İlk 4 haftayı kayıpsız geçen ve liderlik koltuğuna oturan Kasımpaşa, Süper Lig’de takım oyununu sahaya en iyi yansıtan ekip olarak göz doldurdu.
4. haftada altıncı golüne ulaşan Diagne’nin formu,
kaliteli forvetleri, kaleci Ramazan’ın mükemmel performansı ilk 3 maçta olduğu gibi Ankaragücü maçında da galibiyeti getirdi.
El Kabir penaltıyı atsa, bu galibiyet gelir miydi?
Belki…
Ankaragücü, 2. Ligde 1.95, Spor Toto 1. Lig’de ise 1.6 deplasman puanı ortalaması ile oynadı.
Üst üste kazanılan 2 şampiyonlukta takımın artık genlerine işleyen deplasman takımı özelliği büyük rol oynamıştı.
Aynı özellik bu sezon da sürüyor.
Sarı Lacivertliler, Alanya deplasmanında bunu gösterdi.
İlk golü atsa, rakip üstüne gelecek; El Kabir, Bifouma, Mokhtar, İlhan gibi hızlı oyuncularla rahat kontrataklar bulabilecekti.

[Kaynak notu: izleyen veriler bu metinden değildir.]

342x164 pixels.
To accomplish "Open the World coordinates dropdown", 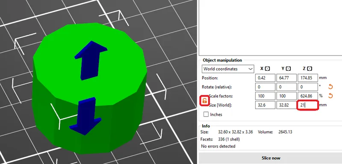I will pos(228,69).
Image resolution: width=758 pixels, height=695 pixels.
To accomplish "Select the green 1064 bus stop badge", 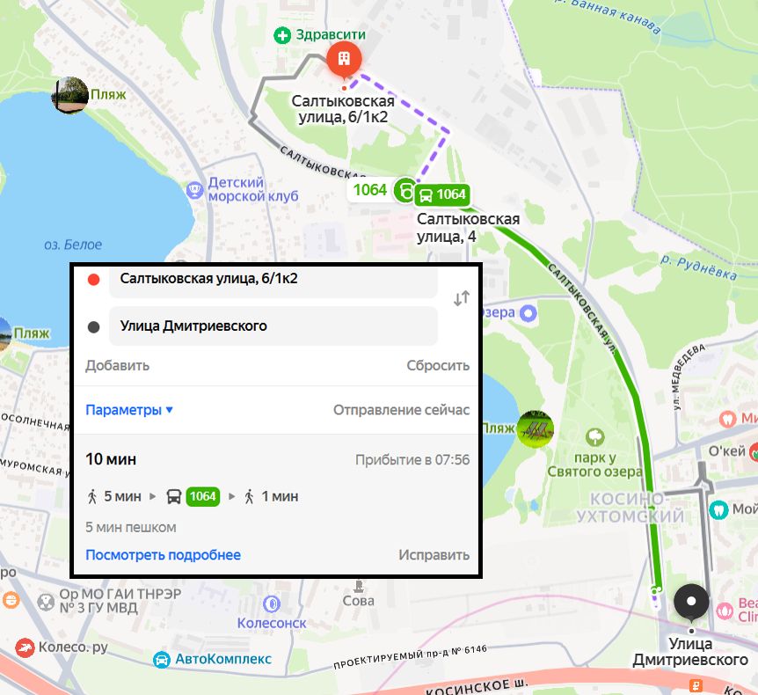I will tap(442, 194).
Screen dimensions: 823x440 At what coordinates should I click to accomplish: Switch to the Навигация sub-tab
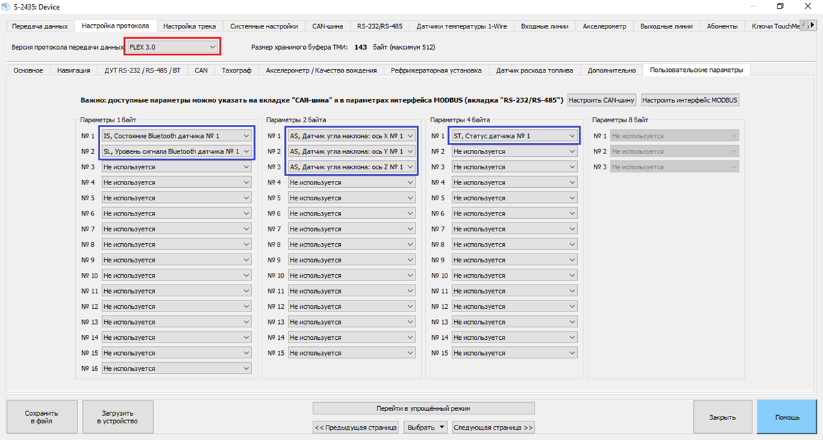[x=73, y=70]
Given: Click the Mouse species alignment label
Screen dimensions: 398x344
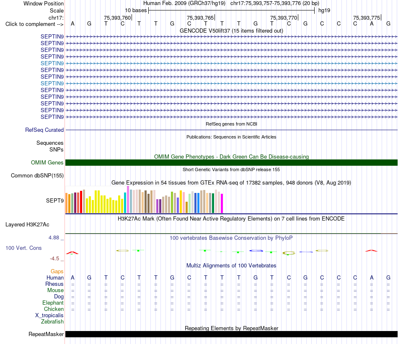Looking at the screenshot, I should [55, 290].
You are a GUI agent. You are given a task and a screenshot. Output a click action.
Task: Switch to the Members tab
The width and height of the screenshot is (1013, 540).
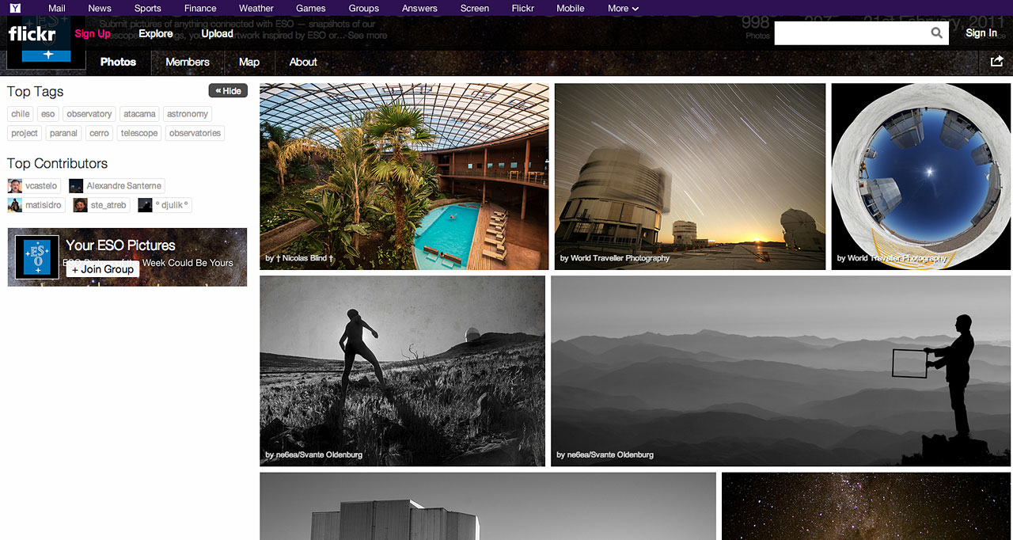pyautogui.click(x=188, y=62)
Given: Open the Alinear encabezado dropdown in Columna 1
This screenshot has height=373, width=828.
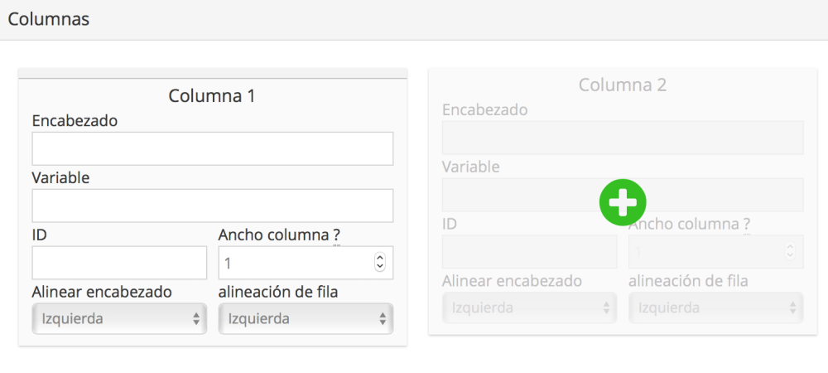Looking at the screenshot, I should (118, 318).
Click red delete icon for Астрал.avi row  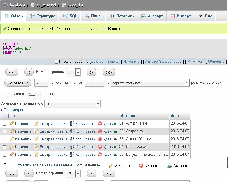point(100,131)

Olmadı, ilk golü Ankaragücü yedi.
Gol 13. dakikada geldi.
Ardından Ankaragücü, 70 dakika rakibi sahasına hapsetti.
İlk yarı, bau baskıya rağmen pozisyon bulmakta zorlandı.
Bunda, asist kralı Erdem’in bir türlü çizgiye inememesi büyük rol oynadı.
Önce Bifouma, sonra İlhan Parlak, içeri haraketlenip Erdem’e alan yaratamadılar.
Aksine Erdem’in önünü tıkadılar.
Ankaragücü’nün sol kanattan Pinto ve Mokhtar ile ürettiği ataklar ise Bifouma ve El Kabir’in son vuruşlardaki yetersizlikleri sonucu gole dönüşemedi.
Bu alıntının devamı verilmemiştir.